ところが少々問題点が発覚。ワイヤレスマウスは電池で動く。このマウスは単三電池2本で動いているのだが、あっという間に電池切れする。どうやらマウスの使用頻度によるみたいで、私のように毎日1日中使っていると、アルカリ電池でも1ヵ月と持たない。うーむ。。。

 アナログ時代は鉛筆やグラフィックペン、三角定規がメインの道具だった。その頃もやはり道具には、ある程度こだわっていた。例えば鉛筆として使っていた芯ホルダー。ロットリング社の物は私には太すぎて握り心地が悪く、三菱の物を好んで使っていた。
ラフ用に使っていた極細のサインペンは「FINEPOINT SYSTEM」という製品が一番手になじんだ。今はどちらも生産中止でもう手に入らない。芯ホルダーは手元に残っている最後の1本を無くさないように気を付けて使っている(現在売られている三菱の芯ホルダーはロットリング社のもの並に太くなってしまった)。
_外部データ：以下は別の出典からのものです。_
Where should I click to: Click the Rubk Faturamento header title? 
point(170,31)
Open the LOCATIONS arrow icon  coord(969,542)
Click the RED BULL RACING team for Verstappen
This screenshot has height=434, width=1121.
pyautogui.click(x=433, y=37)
サインペンは数年前、偶然近所の小さな文房具屋で在庫処分として売っているのを発見して、歓喜しながら在庫全てまとめ買いした。
「このペン、ずっと探してたんですよ。とっくに生産中止でしょう? メーカーさん、似たような物を出してるようですけど、やっぱり微妙に違うんですよね。良かった、もう2度と手に入らないだろなって諦めてたから、これ見つけてビックリしましたよ。」と言うと、文房具屋のおばちゃんは
「そうですか。倉庫整理していたらたまたま出てきて、今日ここに並べたんですよ(笑)。文具って、そういう固定ファンの方が結構いて、在庫処分するとそんな風に喜ぶお客さんもいらっしゃるんですよ。メーカーさんも生産中止しないで作り続けてくれればいいんですけどね。」
ついでに三菱の細身の芯ホルダーは無いか聞いてみたが、やはりそれは無かった。ペンはやはり消耗品なので、あの時まとめ買いした物も、もうじき底をつく。まぁ、今は手書きのラフをほとんど書くことが無くなったので、もし最後の1本が使えなくなったら、今度こそきれいに諦められると思う。
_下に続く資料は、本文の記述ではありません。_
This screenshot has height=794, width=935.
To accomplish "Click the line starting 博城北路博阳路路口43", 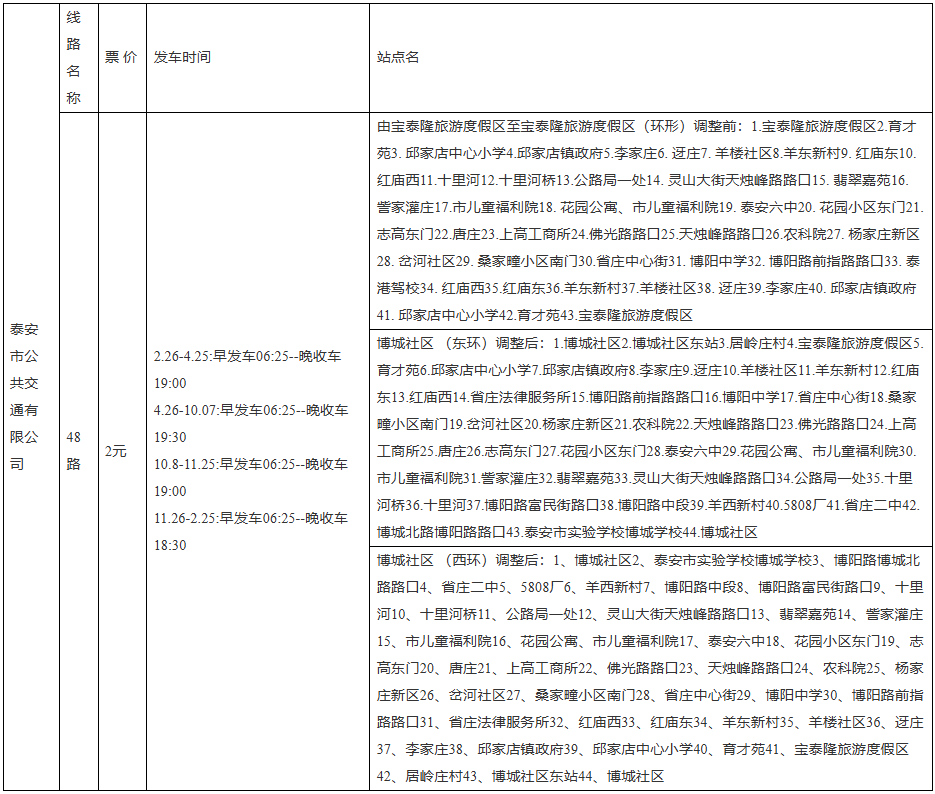I will pyautogui.click(x=567, y=531).
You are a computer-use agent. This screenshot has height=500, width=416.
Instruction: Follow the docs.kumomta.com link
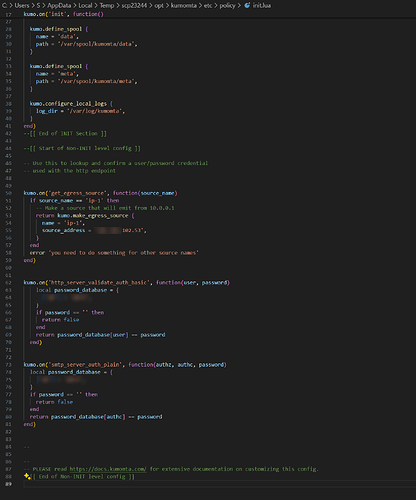108,469
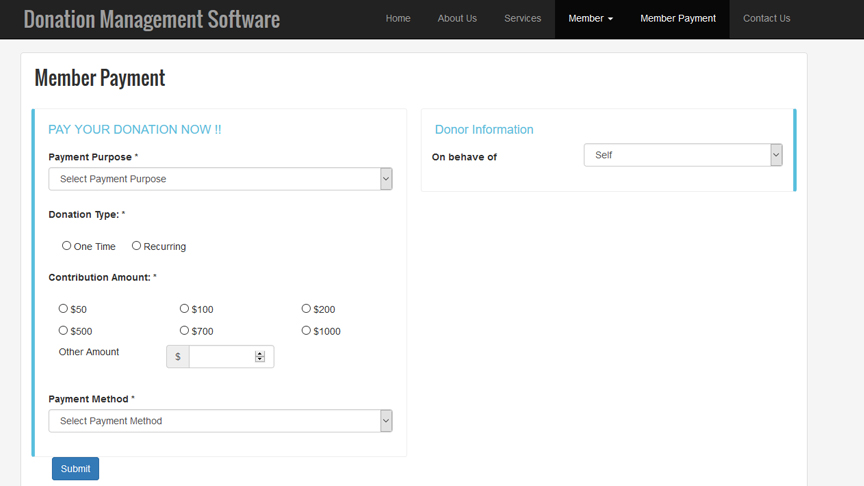864x486 pixels.
Task: Pick the $700 contribution amount
Action: tap(185, 330)
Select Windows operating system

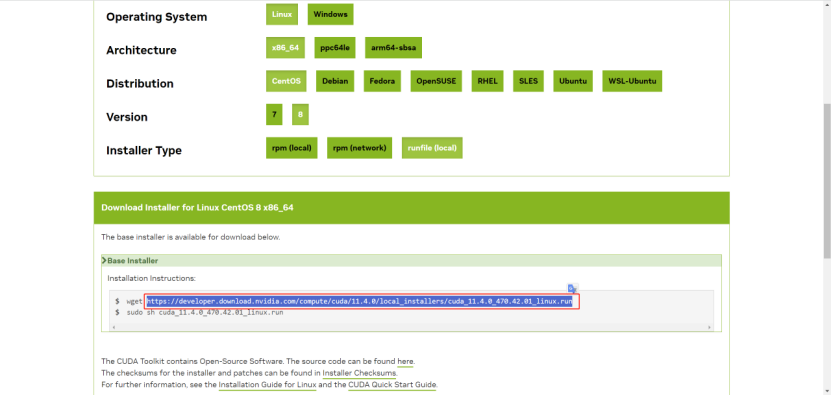pos(330,14)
 プロだからこそ道具にこだわるのか、道具を選ばず良い物を作るのがプロなのか、それは何とも言えないが、弘法様のような達人でない私は、手になじんだ使いやすい道具で物作りを続けたい。なのでメーカーさんの事情も解るけど、そう簡単に生産中止しないで欲しい。
そして現在の私にとって、FINEPOINT SYSTEMのペンに取って代わったのがマウスやキーボードだ。文具に比べてパソコン関係の道具達は、その回転が速すぎるのではないだろうか? 道具が手になじむのには、ある程度の時間が必要で、やっとなじんだ頃に生産中止ではちょっと困る。実際、自宅でも事務所でも、まだ604e時代のマシンは現役で働いており、これらのマウスが壊れたときはどうしようか悩ましい。

 もっとも、じゃ手になじんだ道具を使い続けられれば、いつかは弘法のように素晴らしい物が作れるようになるのか、と突っ込まれると、それは……。でも筆を選ばない弘法ですら「弘法も筆の誤り」があるわけだから、私程度が誤りだらけでも、それはそれで仕方がないとか言ってみたりして…。